10 Beloved Video Game Studios That Publishers RUINED

7. Beenox

Spider Man Shattered Dimensions
Beenox

For the longest time, Beenox were the little studio that could. Initially conceived as a porting house, the company eventually moved on to create their own original games (starting with, uh, Bee Movie Game) before Activision put them in charge of Spider-Man.

After a few years of disappointing open-world tie-ins, the new developers took the reigns and created Spider-Man: Shattered Dimensions, a genuinely innovative take on the wall crawler that blended a bunch of different versions of the superhero into one story-driven extravaganza.
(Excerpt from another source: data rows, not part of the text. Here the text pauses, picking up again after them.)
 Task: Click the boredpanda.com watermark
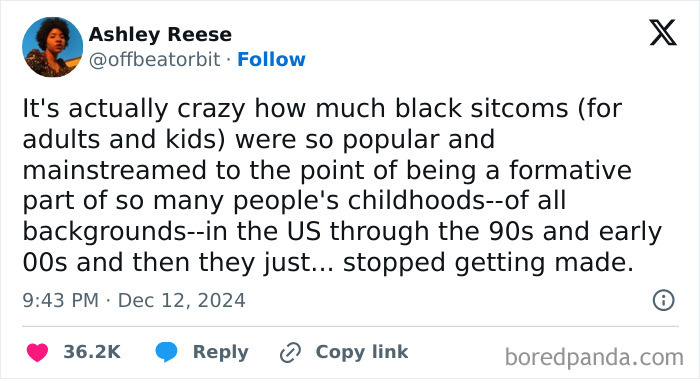[x=594, y=358]
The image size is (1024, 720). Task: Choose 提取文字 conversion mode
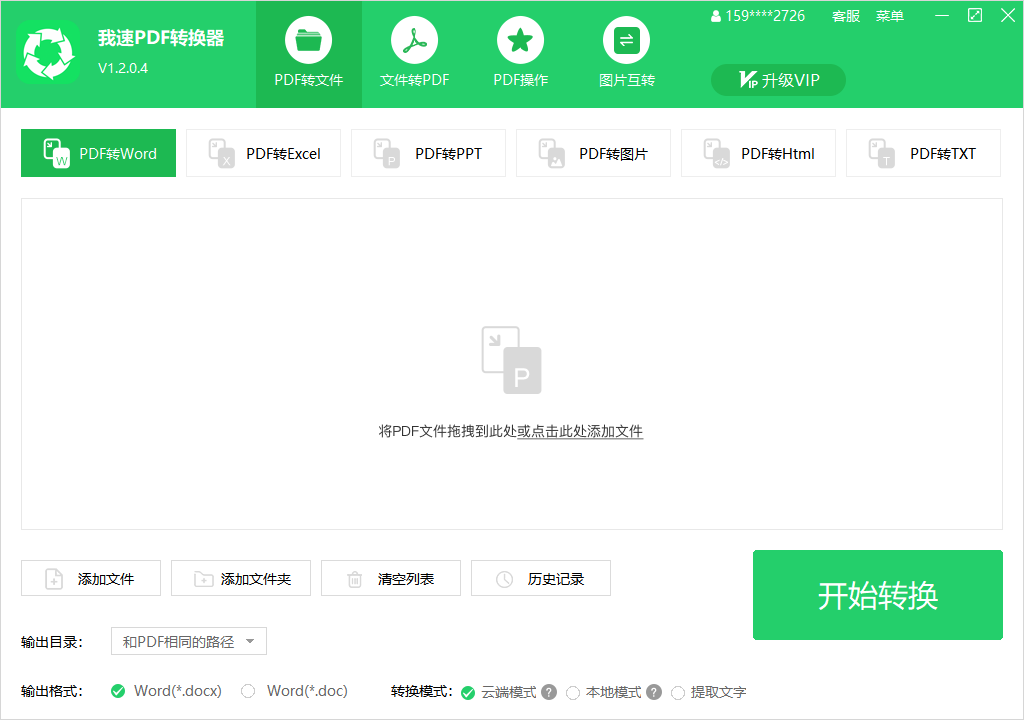pyautogui.click(x=678, y=692)
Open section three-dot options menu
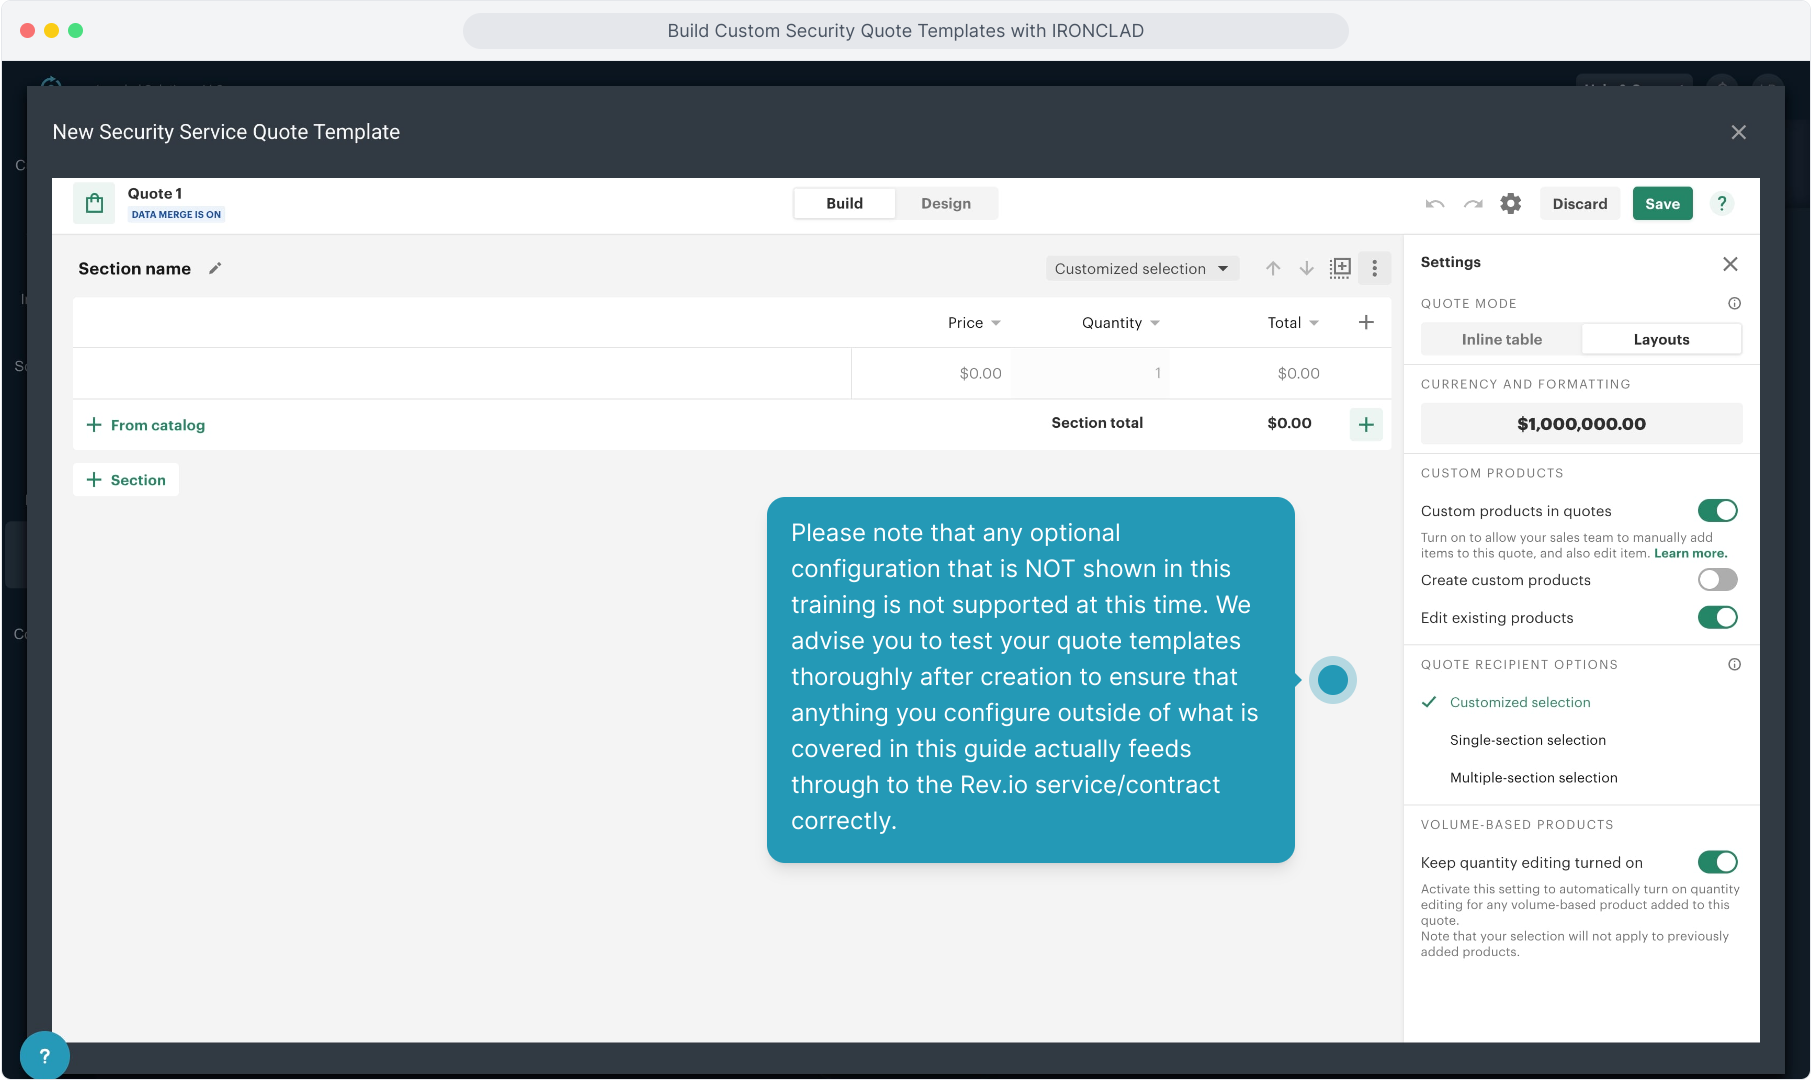Screen dimensions: 1812x1080 (1374, 269)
Despite selling well and scoring high with critics, the harsh reality of licensed games quickly caught up to the studio. Activision gave them a year to craft a follow-up, Edge of Time, which wore its rushed development on its sleeve. They bounced back with the criminally underrated tie-in to the original Amazing Spider-Man film, but suffered again from a lack of time and money on the sequel.

Following this, Beenox were relegated to being a support studio for Call of Duty and other Activision titles, taken off their own original games. That’s what they’ve spent the past few years doing, with their only notable game being the (admittedly stellar-looking) remake of Crash Team Racing.

Spider-Man is in better hands now, but Beenox’s talents are being wasted.

[JB]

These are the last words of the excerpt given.